Over the last few weeks I’ve been attending a training programme for some voluntary work I’ll be doing from May. It’s a pretty intensive course:
6 (full days) of classroom based learning, delivered every 2nd Saturday
A chunk of pre-reading for each of the sessions
A homework book to complete after each training day, which will be assessed.
1 evening session every 4-weeks
3 observations (which take approx 4 hours each)
And all of this is on top of other day-to-day commitments. For no remuneration at all.
The point of me sharing this is not because I want to polish my halo. It’s my choice to do the course and ultimately take up the role (assuming I pass my training successfully!).
The reason I’m sharing this is because I’m not the only one on the course. There are 14 others. Each and every one similar to me – they have families, work, other day-to-day commitments. And yet, they show up every second Saturday. Enthusiastic, engaged…. prepared! They are attentive, ask good questions and participate fully in all of the exercises (yes, even the role plays!).
How amazing would it be if every group of learners you facilitated were like this? Can you imagine how much easier your job would be? How much more successful the learning transfer would be?
So I got to thinking – why do these people do it? why do I do it? It’s not for any monetary reward. Sure, we all get to claim expenses (interestingly, more than 50% of the class haven’t claimed anything yet and we’ve only two days of training left), but there will be no handsome pay cheque at the end of the course. No huge pay rise or bonus for implementing the knowledge. Far from it. In fact, once we’ve passed the course, we are required to give up between 2 and 4 afternoons per month to sit on panels and make some very difficult decisions. And that’s not including the time we need to invest in reading all the reports in the run up to the panels to ensure we are fully prepared.

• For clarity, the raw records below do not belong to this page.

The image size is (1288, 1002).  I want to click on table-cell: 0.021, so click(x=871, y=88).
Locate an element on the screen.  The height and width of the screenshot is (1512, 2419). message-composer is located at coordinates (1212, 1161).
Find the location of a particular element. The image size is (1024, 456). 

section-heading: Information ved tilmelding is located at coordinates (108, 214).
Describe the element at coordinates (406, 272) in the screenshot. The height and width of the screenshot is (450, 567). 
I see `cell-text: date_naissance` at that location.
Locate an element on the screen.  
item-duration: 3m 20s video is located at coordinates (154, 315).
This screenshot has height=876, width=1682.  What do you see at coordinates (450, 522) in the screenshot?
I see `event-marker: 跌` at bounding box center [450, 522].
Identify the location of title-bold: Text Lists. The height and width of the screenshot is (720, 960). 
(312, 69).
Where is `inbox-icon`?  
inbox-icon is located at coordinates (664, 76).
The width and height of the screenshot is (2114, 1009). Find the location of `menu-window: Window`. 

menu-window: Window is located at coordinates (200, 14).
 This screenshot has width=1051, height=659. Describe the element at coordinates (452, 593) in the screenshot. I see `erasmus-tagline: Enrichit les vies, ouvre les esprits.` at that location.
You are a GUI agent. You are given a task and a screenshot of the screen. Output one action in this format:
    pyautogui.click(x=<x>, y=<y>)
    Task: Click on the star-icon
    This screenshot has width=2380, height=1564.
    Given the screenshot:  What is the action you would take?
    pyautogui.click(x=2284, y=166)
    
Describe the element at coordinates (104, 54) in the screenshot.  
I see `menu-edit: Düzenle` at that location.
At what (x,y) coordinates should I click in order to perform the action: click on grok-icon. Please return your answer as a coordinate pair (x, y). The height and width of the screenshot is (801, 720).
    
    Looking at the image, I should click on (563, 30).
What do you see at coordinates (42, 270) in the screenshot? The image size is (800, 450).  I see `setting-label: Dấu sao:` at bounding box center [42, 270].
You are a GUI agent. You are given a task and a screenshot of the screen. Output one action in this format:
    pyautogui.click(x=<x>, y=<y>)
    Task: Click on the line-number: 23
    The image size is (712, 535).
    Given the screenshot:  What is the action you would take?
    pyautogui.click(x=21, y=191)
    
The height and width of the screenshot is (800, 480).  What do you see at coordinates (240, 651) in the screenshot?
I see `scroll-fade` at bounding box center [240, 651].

Ultimately, people do it because they want to. Like me, they have chosen to put themselves forward for this role and therefore all the training that goes with it. Maybe they want to give something back to their community. Maybe they feel they can make a difference. Maybe they have a passion for the subject. Whatever the underlying reason, the one thing everyone has in common is that they have made the choice to be there and they see why the training is important.
This is some great learning for us back in the workplace. If we want our delegates to be engaged and to really learn from our sessions we need them to make the choice to be there and to see the value in the learning.
How do you currently achieve this? We’d love to hear your strategies.